The addition of DiDominico turned out to be the biggest move of them all. When Ville Pokka was traded to Ottawa for the veteran forward, it didn’t seem to be the kind of move that transformed a season. I wasn’t sure what DiDomenico would be able to bring to Rockford.
What he brought was a healthy dose of red-ass that had been lacking on the roster. He also went on a scoring binge I never saw coming; 23 points (8 G, 15 A) in 22 games in the regular season, then 18 more (7 G, 11 A) in 13 postseason games. I can’t overstate how the additions of DiDomenico, Franson and Clendening changed the Hogs for the better.
There are really two teams to analyze here; the band of youngsters that went through the first five months of the season and the veteran-led squad that finished the last three months in dominating fashion. Colliton proved to have the savvy to effectively helm both incarnations (though he never got around to naming an official captain).
There is much to like about the former; Highmore’s outstanding rookie season and Delia taking advantage of injuries in the system and completely turning his season around. Louis paced the team in points during the regular season.
Rockford’s AHL signees made an impact not previously seen. Tyler Sikura was the team’s MVP and William Pelletier’s non-stop motor was tailor-made for Colliton’s style of play. Darren Raddysh stayed in the lineup for the bulk of 2017-18. Like Sikura, Raddysh earned an NHL entry deal for the effort (Pelletier’s AHL contract was extended through the 2018-19 season as well).
Upon the arrival of the aforementioned veterans, NHL players like John Hayden and David Kampf along with Swedish prospect Victor Ejdsell, the depth chart deepened significantly. Top-six skaters earlier in the schedule were filling out the third and fourth lines by the end of the season.
As a franchise, the IceHogs front office has to be doing cartwheels. After a drop of almost 1,200 fans a night over two seasons, fans made the pilgrimage to the BMO Harris Bank Center to support the Hogs during the playoffs. You would have to think that this exciting season of action is going to boost ticket sales in 2018-19.
So far as prospects, I’d say that the season was promising, though the real proof of prospect development will come this fall when most of the catalysts of the postseason run will be elsewhere. A lot of folks who caught Hogs fever the last couple of months may be salivating at what could be next season, but the team we saw down the stretch is not the team we will see come October.

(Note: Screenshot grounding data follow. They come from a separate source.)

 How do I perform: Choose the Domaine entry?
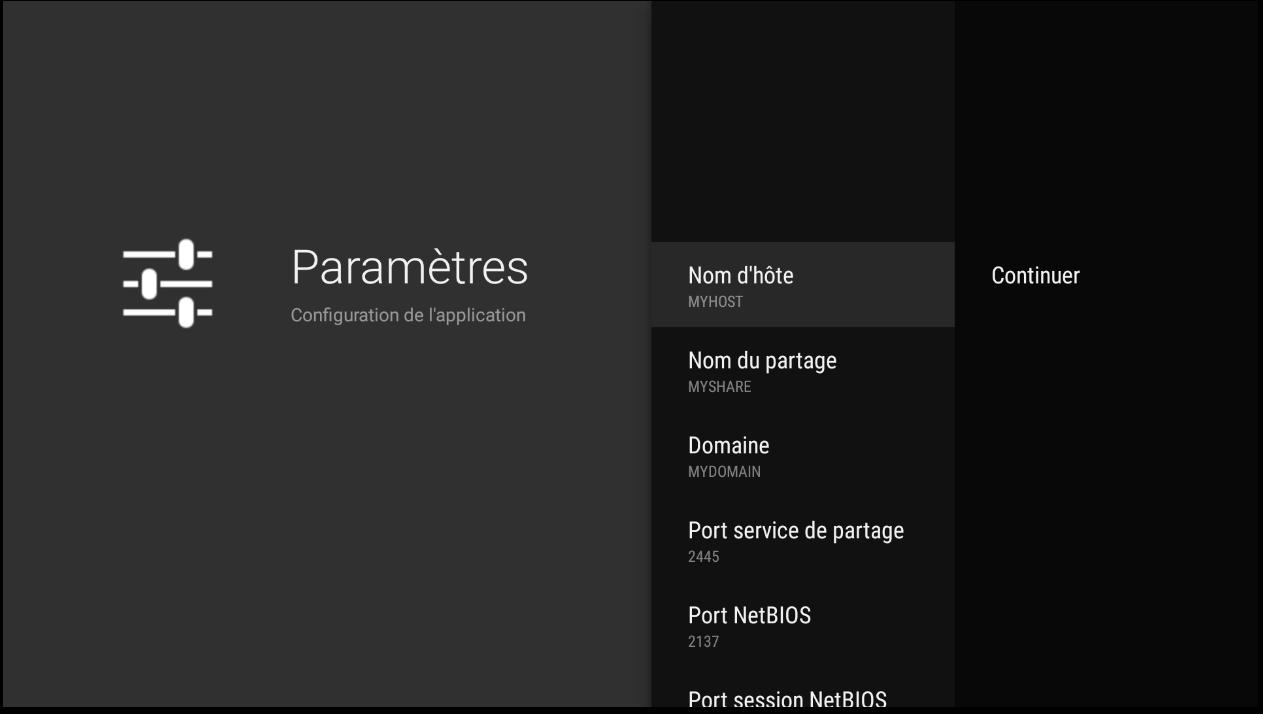click(729, 446)
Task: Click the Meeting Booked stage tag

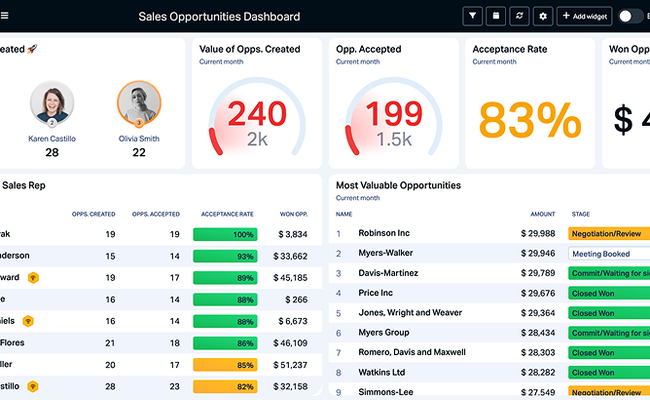Action: 607,254
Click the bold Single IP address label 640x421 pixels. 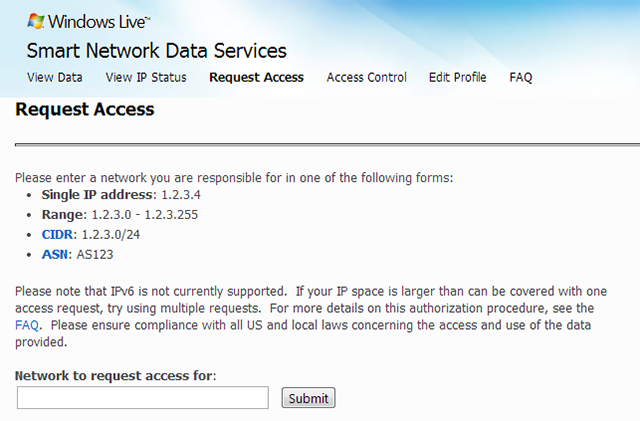pos(98,194)
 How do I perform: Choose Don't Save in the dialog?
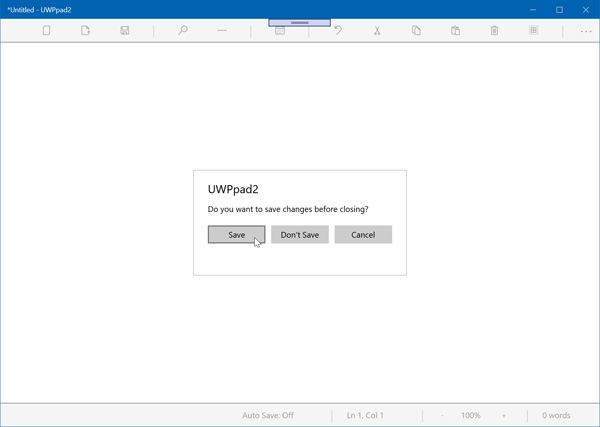click(x=300, y=235)
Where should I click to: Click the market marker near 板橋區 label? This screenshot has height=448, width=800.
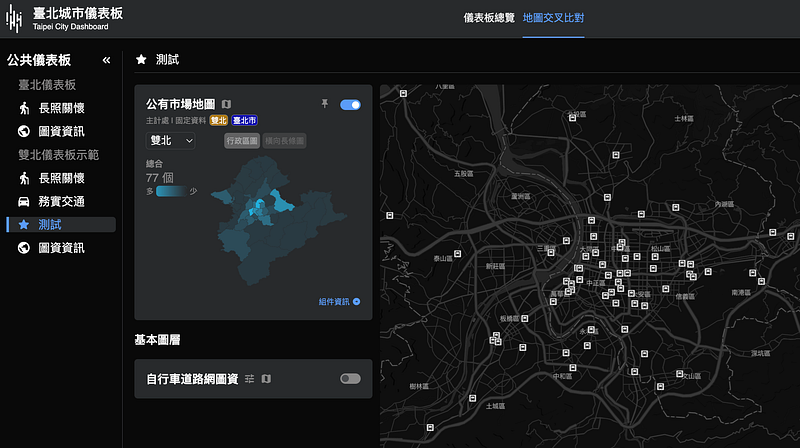[x=524, y=318]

Players like Luke Johnson and Viktor Svedverg made great strides in their games and were key contributors throughout the campaign. There are a lot of sophomore seasons (Alexandre Fortin, Luke Snuggerud, Graham Knott, Matheson Iacopelli) that will weigh heavily in terms of Rockford’s fortunes in 2018-19.
I will start plowing though the 89 games that comprise the piglets journey this week. I’ll be back with the tale of the tape in several installments, starting with the goalie situation as it is currently comprised.